The DTS-HD Master Audio 2.0 is really a reproduction of the original mono. In any case, it’s a horrid audio presentation. Dialog is often muted and almost impossible to make out unless you crank up the sound, but be warned. If you do that you’ll be blasted by shrill and distorted saxophone leads that will jar you out of your teeth. Most of the dialog is in French. Here’s the trick. There are 16 subtitle options on this disc. You need the 16th, or the 2nd English option to get the French translations without the normal hearing-impaired titles.

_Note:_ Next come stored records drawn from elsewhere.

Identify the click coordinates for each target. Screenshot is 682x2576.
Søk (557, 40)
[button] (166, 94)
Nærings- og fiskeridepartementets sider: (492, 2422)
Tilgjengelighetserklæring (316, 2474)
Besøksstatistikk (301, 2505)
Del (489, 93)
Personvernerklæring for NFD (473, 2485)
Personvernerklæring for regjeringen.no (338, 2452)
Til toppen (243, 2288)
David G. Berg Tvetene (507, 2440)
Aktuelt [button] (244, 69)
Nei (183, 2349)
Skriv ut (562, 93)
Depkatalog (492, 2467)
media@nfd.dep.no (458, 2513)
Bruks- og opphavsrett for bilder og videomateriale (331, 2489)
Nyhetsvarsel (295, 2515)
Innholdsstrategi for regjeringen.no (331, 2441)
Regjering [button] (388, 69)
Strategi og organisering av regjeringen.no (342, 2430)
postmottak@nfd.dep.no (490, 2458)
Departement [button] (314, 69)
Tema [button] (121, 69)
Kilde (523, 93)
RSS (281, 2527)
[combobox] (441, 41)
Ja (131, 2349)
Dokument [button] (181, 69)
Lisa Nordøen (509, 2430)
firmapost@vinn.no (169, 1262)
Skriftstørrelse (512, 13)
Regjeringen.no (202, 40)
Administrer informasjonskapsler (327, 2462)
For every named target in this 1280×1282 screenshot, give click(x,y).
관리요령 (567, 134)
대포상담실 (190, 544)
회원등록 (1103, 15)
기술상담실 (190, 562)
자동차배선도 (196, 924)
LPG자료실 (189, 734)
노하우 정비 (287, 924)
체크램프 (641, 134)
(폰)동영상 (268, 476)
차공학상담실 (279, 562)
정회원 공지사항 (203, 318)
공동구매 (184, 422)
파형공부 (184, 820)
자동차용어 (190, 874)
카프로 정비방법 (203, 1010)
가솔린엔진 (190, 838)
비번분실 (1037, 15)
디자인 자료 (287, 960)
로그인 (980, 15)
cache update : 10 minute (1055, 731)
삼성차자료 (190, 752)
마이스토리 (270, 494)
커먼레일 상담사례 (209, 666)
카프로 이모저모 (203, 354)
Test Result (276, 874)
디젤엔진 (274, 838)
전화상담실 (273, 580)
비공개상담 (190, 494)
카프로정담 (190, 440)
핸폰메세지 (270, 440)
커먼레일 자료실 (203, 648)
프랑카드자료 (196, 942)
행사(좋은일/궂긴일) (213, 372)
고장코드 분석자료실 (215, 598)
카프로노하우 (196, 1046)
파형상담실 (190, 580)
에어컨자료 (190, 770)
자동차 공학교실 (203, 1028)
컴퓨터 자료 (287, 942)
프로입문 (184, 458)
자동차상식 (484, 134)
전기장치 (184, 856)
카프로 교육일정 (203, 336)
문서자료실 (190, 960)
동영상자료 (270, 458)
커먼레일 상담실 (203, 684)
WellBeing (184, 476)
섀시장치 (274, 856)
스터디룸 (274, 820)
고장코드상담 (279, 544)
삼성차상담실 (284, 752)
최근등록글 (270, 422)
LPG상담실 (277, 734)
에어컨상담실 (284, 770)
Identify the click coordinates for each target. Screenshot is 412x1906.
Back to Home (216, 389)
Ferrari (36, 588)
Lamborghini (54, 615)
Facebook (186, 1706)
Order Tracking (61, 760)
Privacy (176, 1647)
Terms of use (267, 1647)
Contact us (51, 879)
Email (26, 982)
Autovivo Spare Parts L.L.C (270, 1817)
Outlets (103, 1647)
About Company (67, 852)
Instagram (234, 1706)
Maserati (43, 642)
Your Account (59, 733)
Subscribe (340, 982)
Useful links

Like the Brando character in the movie, the film itself is self-indulgent and abusive. Bertolucci isn’t interested in entertaining his audience. He wants you to watch him satisfy himself. He invites you to take your own needs elsewhere. That’s what I suggest you do with your money. The film is not about sex. It’s not about love. It’s about watching an actor and director indulge themselves at the viewer’s expense. “Go to the circus if you want to see love.”